PASSAGE TO READ ->
*** Block opens ***
The rights in dispute were created prior to the January 1, 1975, effective date of the Mineral Code. Although the Code clearly resolves the issue presented in this case, there may be constitutional questions presented in giving retroactive effect to the provisions of the Code that affect vested rights. To establish stability in this area of the law, the provisions of the Mineral Code should be followed on pre-code issues which have not been clearly resolved by the jurisprudence. This approach to the problem is supported by the pronounced intent in the introduction to the Code by the Louisiana Law Institute that it is intended to be a codification and clarification of the already existing body of jurisprudence relating to mineral ownership in this state. The Code further represents an expression of the legislature as to what it considered the law should be in those areas where the courts had not specifically ruled. Articles 66 and 67 of the Code provide:

The owners of several contiguous tracts of land may establish a single mineral servitude in favor of one or more of them or of a third party.
Co-owners of land constituting a continuous whole may partition it and reserve a single mineral servitude in favor of one or more of them.

The language of the partition agreement adopted by Cox and Sanders leaves no doubt that they intended to own the minerals under the entire 400 acre tract in indivision and to create a single mineral servitude for this purpose. We, therefore, find this to be the effect of their agreement.

There have been no cases holding that the consent of both co-owners of a mineral servitude is necessary to grant an enforceable lease under a true co-owner concept. The most analogous situation is posed in Gulf Refining Co. v. Carroll, 145 La. 299, 82 So. 277 (La.1919). The court there held a mineral lease granted by one co-owner of land did not create a right of mineral exploration against a non-consenting co-owner. A similar result was reached in Sun Oil Co. v. State Mineral Board, 231 La. 689, 92 So.2d 583 (La.1956); Amerada Petroleum Corp. v. Murphy, 204 La. 721, 16 So.2d 244 (La.1943); Amerada Petroleum Corp. v. Reese, 195 La. 359, 196 So. 558 (La.1940). These latter cases held the lease valid between the lessor and lessee, but unenforceable against the co-owners of the land who did not consent. The cases of Carroll, Murphy, Sun Oil, and Reese are consistent with the provisions of Article 175 of the Mineral Code which provides:

A co-owner of a mineral servitude may not conduct operations on the property subject to the servitude without the consent of the other co-owner.
*** Block closes ***
Continue the court opinion on co-owned mineral servitudes under the Louisiana Mineral Code, starting after its last sentence. The data that comes next is separate material with no connection to the court opinion.

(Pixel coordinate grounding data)
*** Block opens ***
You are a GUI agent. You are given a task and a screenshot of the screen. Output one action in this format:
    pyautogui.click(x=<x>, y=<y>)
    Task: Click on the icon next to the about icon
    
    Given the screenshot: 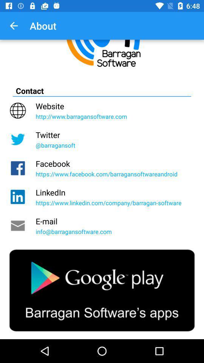 What is the action you would take?
    pyautogui.click(x=14, y=26)
    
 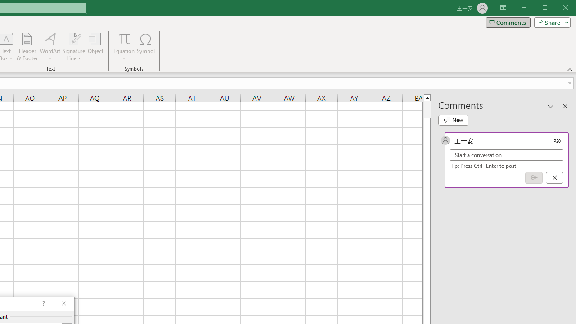 What do you see at coordinates (453, 120) in the screenshot?
I see `'New comment'` at bounding box center [453, 120].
*** Block closes ***
ANSWER TO THE PROBLEM ->
Article 176 provides an exception to Article 175 in instances where a co-owner acts without the consent of his co-owner to prevent waste or extinction of the servitude. There is no evidence presented here which would activate the provisions of this article.

Although there are some factual distinctions in the instant case from Carroll, Murphy, Sun Oil, and Reese, these cases were decided on principles which are more analogous to the issue now before us than the line of cases relied on by the trial court. For that reason, and to create a consistent pattern of mineral law as to rights established prior to the Code, we deem it appropriate *641 to adopt the rule provided by Article 175 as the law governing this case.

The Sanders parties who are co-owners with Cox are not without a remedy as contended by GMB, as a partition of the mineral servitude is authorized by Article 172 of the Code.